Por Micael Machado
Cansado dos excessos da fama (que envolviam, entre outras coisas, falta de privacidade e abuso de aditivos químicos como o álcool e a cocaína), o "camaleão" David Bowie deixou para trás a Los Angeles onde morava em 1976 e se mudou para a capital alemã, Berlim, levando consigo o amigo Iggy Pop, na época vivendo pela ruas da cidade dos anjos e completamente falido e derrotado após o fim dos Stooges, banda que liderou entre 1967 e 1974, mas que só obteria reconhecimento artístico e comercial muitos anos depois. Antes de chegar à Alemanha, a dupla passaria pela França (mais precisamente, o estúdio Château d'Hérouville, próximo a Paris), onde gravaria as bases do que viria a ser o primeiro álbum solo do "iguana", The Idiot, a ser lançado em 1977, mesmo ano que veria o nascimento do novo disco de Bowie, Low, o qual causaria espanto tanto no público quanto na crítica.
Surpreendendo a todos, o camaleão decidiu não sair em turnê de divulgação de seu "estranho" registro "não comercial" (como Low foi acusado à época), mas embarcou em turnê ao lado de Iggy para promover The Idiot pelos Estados Unidos, atuando como músico de apoio (nos teclados e backing vocals) para que o Iguana brilhasse. Um dos shows desta excursão foi gravado à 21 de março daquele ano no Agora Ballroom em Cleveland, Ohio (durante uma temporada de três shows da turma no local), e lançado primeiro como Sister Midnight em 1999, e, com nova arte gráfica, como Iggy & Ziggy – Sister Midnight - Live At The Agora em 2012, ficando a versão nacional a cargo da gravdora ST2.
Capa original do disco Sister Midnight
Fica difícil não gostar deste disco logo aos primeiros segundos da faixa de abertura (a clássica "Raw Power"). Se o repertório na contracapa já atiça a curiosidade do fã de Iggy (com ou sem os Stooges), a qualidade sonora destas gravações chega a ser impressionante, ainda mais se comparadas com os registros "oficiais" desta turnê (algumas delas retiradas desta mesma temporada no Agora) presentes no álbum TV Eye Live, picaretagem lançada por Iggy em 1978 para se livrar de seu contrato com a gravadora RCA, que não aguentava mais em seu cast aquele maluco que aprontava muitas confusões e não vendia quase nada.
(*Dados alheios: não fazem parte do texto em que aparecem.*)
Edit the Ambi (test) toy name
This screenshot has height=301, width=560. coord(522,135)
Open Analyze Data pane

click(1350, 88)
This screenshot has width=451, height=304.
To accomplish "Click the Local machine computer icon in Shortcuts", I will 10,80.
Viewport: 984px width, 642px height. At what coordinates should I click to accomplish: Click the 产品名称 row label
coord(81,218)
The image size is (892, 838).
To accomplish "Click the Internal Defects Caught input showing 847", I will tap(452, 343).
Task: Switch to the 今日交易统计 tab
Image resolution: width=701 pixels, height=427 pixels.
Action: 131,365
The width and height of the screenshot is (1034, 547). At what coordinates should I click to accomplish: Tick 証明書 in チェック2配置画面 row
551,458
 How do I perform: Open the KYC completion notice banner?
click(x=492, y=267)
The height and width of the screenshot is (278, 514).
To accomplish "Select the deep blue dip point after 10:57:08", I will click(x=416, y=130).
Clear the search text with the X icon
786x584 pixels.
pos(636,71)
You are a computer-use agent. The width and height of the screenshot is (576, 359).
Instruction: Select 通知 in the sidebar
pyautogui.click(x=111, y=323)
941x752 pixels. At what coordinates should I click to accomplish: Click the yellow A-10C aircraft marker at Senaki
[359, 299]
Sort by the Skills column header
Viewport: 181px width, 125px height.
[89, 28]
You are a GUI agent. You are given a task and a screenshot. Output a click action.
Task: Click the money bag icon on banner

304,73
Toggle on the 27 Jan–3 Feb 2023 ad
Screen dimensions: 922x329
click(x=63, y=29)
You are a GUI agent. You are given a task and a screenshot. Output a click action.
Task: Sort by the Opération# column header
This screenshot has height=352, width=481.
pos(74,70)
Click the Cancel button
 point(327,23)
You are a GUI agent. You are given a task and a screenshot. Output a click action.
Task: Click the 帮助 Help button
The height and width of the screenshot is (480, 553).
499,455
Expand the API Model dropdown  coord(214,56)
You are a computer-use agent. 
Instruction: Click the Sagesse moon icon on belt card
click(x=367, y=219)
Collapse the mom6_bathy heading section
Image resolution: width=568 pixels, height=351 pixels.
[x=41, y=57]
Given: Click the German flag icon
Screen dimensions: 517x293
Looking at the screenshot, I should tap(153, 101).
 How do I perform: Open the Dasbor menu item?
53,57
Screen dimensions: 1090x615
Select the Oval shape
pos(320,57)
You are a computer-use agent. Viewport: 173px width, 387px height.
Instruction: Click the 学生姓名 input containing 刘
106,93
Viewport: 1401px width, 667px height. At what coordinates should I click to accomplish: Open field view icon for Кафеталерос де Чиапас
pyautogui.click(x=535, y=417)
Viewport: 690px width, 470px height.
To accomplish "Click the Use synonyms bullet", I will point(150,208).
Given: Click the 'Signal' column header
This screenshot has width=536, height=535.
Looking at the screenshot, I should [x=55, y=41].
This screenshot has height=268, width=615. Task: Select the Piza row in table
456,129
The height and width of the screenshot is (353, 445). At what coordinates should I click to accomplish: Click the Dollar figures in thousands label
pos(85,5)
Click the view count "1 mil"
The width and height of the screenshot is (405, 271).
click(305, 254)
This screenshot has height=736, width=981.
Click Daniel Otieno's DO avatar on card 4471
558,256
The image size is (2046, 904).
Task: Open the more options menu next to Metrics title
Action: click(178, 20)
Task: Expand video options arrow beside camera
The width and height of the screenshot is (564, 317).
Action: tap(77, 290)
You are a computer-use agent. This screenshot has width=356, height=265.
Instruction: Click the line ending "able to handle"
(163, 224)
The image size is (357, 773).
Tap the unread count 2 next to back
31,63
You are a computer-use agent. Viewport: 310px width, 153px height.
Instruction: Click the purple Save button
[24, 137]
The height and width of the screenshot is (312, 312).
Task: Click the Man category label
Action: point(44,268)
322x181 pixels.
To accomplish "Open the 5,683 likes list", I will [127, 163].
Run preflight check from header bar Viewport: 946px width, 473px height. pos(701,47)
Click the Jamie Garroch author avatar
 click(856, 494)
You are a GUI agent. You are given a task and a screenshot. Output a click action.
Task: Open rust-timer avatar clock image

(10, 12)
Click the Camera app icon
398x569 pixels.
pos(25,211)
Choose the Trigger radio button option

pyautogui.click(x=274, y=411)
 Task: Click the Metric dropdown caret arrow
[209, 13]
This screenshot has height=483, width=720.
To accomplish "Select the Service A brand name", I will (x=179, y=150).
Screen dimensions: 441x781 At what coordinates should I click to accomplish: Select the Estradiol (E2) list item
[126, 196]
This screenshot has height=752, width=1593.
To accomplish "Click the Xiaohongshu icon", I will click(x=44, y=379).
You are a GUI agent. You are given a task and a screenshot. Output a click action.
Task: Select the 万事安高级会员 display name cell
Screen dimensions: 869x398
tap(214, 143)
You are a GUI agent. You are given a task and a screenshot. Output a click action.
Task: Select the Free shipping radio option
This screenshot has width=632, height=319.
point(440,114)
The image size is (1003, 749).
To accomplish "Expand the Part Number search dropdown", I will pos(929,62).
Se naquele álbum tudo soa meio confuso, aqui Iggy Pop se apresenta com a voz no auge (muito melhor que nos tempos de Stooges), e amparado por um guitarrista talentosíssimo (Ricky Gardiner, ex-membro do Beggar's Opera, e que recém havia participado das sessões de Low) e uma cozinha segura e entrosada (formada pelos irmãos Tony Sales, baixista, e Hunt Sales, baterista, dupla que anos depois iria ser parte do Tin Machine ao lado do Camaleão). Isso para não citar a participação de Bowie, a qual, longe de soar apenas como uma curiosidade, se mostra essencial ao arranjo das faixas apresentadas.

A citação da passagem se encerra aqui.